Datasets for the Unknown Word Products:
- Evaluation license: all German entries and ad hoc analyzed combinations beginning with the characters 'a' and 's' (where the single words used for the combination begin with 'a' or 's').
- Full license: all relevant word formation rules and a base of all currently available lexicalized German words (currently more than 210'000).
Here are some German-specific features that need to be considered by your client application, in order to make the best use of our data analyzers.
Each kind of analyzer tolerates input elements that do not use special characters (e.g. the German word "mögen" written as "moegen"), tracing this information with the special "Flach" feature in the delivered output.
query -> moegen result -> mögen (Cat V)(Flach ouml), (Cat N)(Flach ouml)
The German-specific attribute "Flach" is used to tag forms which - according to the dictionary - are non-existent. These forms are nevertheless recognized because they correspond to valid forms which result when data is entered without language-specific keyboards. For example Kaese is the "Flach"-attributed version of the German word Käse. These are non-existent forms, nevertheless recognized by the Lemmatizer, in order to tolerate input entered without a language-specific keyboard.

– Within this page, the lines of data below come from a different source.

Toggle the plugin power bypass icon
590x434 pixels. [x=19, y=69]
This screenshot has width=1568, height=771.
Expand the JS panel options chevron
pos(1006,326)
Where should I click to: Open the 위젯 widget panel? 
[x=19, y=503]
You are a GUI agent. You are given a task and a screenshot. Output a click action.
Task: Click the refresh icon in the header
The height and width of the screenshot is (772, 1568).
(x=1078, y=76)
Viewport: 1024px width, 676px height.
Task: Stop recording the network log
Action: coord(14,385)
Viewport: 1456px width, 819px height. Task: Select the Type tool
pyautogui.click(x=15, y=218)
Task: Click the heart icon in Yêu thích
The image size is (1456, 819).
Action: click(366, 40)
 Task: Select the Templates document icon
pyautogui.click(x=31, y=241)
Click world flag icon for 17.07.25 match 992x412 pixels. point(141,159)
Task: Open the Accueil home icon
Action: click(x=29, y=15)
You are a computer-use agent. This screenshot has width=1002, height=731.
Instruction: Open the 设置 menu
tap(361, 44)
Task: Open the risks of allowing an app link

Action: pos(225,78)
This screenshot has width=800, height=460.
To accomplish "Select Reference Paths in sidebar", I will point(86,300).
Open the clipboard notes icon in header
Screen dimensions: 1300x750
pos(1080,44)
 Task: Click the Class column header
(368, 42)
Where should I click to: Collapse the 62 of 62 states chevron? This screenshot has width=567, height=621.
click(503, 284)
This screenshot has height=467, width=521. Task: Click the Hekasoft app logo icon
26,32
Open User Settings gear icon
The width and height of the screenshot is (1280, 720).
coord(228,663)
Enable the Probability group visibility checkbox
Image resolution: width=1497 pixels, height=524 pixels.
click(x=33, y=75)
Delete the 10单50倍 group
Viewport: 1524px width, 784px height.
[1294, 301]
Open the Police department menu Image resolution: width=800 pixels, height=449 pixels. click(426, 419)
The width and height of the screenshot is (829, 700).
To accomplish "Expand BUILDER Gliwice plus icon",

|Flach||auml||Same meaning as HTML entities|
Lexemes and wordforms affected by the German spelling reform in 1998 are marked with special features. These features allow filtering - on word level - of old and new spelling variants.
Features with feature attributes:
indicate the new or changed spelling rule that causes the new spelling variants.
Features with the attribute "Ortho" indicate the type of spelling variant:
|Ortho||New||new, no preference||aufwändig|
|Old||old, no preference||aufwendig|
|Old-Obs||old, obsolete||Tip, Telephon|
|CH||Swiss||Fuss (German standard: Fuß)|
|NZZ||Neue Zürcher Zeitung||Crème|
All New* attributes indicate that the variants have been introduced by the spelling reform. These variants are incorrect according to the old spelling.
Old* means the variants existed before the reform. All Old* variants except for the variants marked Old-Obs are still correct according to the new spelling rules.